|Gerd Badur CC BY-SA 3.0, Source|
47% of mementos of Barack Obama's Twitter page were in non-English languages, almost half of which were in Kannada alone. While language diversity in web archives is generally a good thing, in this case though, it is disconcerting and counter-intuitive.Kannada is an Indian language spoken by only about 38 million people. Below the fold, some commentary.
Barack Obama’s archived Twitter page, shown in the image above, is in English, but the page template is in Urdu. You may notice that some of the information, such as, "followers", "following", "log in", etc. are not display in English but instead are displayed in Urdu. A similar observation was expressed by Justin Littman in "The vulnerability in the US digital registry, Twitter, and the Internet Archive". According to Justin's post, the Internet Archive is aware of the bug and is in the process of fixing it.Justin Littman's post is a must-read! They started digging and:
We downloaded the TimeMap of [Obama's] page using MemGator and then downloaded all the mementos in it for analysis. We found that his Twitter page was archived in 47 different languages (all the languages that Twitter currently supports, a subset of which is supported in their widgets) across five different web archives, including Internet Archive (IA), Archive-It (AIT), Library of Congress (LoC), UK Web Archive (UKWA), and Portuguese Web Archive (PT). Our dataset shows that overall only 53% of his pages (out of over 9,000 properly archived mementos) were archived in English. Of the remaining 47% mementos 22% were archived in Kannada and 25% in 45 other languages combined.They came up with a list of 5 possible explanations and methodically eliminated each of them in a process which is impossible to summarize briefly. Reading their description of the process illuminates a number of interesting issues in Web archiving, such as the lengths Twitter goes to in ensuring that their pages are not cached.
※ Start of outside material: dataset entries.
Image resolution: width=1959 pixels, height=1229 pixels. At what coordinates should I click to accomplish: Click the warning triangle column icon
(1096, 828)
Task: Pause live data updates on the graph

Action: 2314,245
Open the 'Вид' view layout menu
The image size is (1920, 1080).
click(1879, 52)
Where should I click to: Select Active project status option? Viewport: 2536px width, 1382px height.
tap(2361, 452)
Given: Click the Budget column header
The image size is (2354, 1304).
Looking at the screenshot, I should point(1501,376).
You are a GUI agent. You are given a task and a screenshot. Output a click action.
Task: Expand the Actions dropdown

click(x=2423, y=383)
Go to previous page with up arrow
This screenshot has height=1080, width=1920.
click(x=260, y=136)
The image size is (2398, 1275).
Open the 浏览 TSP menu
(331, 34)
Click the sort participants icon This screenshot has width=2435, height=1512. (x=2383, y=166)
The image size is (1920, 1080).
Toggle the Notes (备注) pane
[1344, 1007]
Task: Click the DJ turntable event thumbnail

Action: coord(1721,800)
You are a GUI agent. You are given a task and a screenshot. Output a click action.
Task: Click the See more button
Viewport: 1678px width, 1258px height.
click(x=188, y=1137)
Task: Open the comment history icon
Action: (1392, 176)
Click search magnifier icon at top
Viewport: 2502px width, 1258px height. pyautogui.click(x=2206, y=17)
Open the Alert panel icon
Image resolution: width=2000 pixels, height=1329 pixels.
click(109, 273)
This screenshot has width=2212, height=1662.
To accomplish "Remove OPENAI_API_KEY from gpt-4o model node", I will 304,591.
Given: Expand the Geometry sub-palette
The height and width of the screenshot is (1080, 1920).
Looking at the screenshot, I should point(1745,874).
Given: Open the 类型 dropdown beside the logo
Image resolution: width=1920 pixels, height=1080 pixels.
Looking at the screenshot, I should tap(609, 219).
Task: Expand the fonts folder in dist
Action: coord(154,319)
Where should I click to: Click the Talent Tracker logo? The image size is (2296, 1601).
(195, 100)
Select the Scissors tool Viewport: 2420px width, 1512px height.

They finally tracked the problem to the way Heritrix' use of session cookies interacts with Twitter's language negotiation:
The page source of Twitter has a list of alternate links for each language they provide localization for (currently, 47 languages). This list can get added to the frontier queue of the crawler. Though, these links have a different URI (i.e., having a query parameter "?lang=But why was Kannada so dominant?
"), once any of these links are loaded, the session is set for that language until the language is explicitly changed or the session expires/cleared.
The fact that Kannada ("kn") is the last language in the list is why it is so prevalent in web archives. While other language specific links overwrite the session set by their predecessor, the last one affects many more Twitter links in the frontier queue. Twitter started supporting Kannada along with three other Indian languages in July 2015 and placed it at the very end of language related alternate links. Since then, it has been captured more often in various archives than any other non-English language. Before these new languages were added, Bengali used to be the last link in the alternate language links for about a year. Our dataset shows dense archival activity for Bengali between July 2014 to July 2015, then Kannada took over. This confirms our hypothesis about the spatial placement of the last language related link sticking the session for a long time with that language. This affects all upcoming links in the crawlers' frontier queue from the same domain until another language specific link overwrites the session.Disabling session cookies in the crawler isn't a good idea, because many site features depend on them. The best fix they were able to come up with is to expire cookies quickly.
The problem of Twitter pages in Kannada is another aspect of the overall problem I discussed in The Amnesiac Civilization: Part 3:
But [Kalev Leetaru] doesn't address the major sources of variability among the versions of web page content, which are personalization and geolocation. It used to be the case that society's basic information environment was mass media, and it was safe to assume that all consumers of each of those mediums saw the same content. This hasn't been the case for years; every visitor to a site with a significant audience sees different contentPresumably Kalev Leetaru's demand to archive every version of every Web page would include the language versions. This would add another factor of at least 47 to my estimate that:
storing a single Web page could take up to about 1.6*1020 bytes, or 160 exabytes.7.5 zettabytes is a lot of data for one page.
The problem here isn't that some archived Twitter pages have Kannada templates. After all, there are 38M potential Twitter users who speak Kannada and would have seen those pages with a Kannada template, if their browsers were configured correctly. Rather it is that the archives aren't reflecting the Web at large, because Kannada templates are over-represented. On a population basis they should be maybe 0.6% of the total, not 25%. And if Twitter pages are representative of the language usage of the Web-at-large, they should be a much smaller fraction than 0.6%.
Given that we can only archive a fraction of the Web, we would like Web archives to be a representative sample of the Web. Getting that would require an unbiased random sample of Web pages. Detecting sources of bias in the sample we have and figuring out how to reduce them in future crawls, as Sawood Alam and Plinio Vargas have done, is important.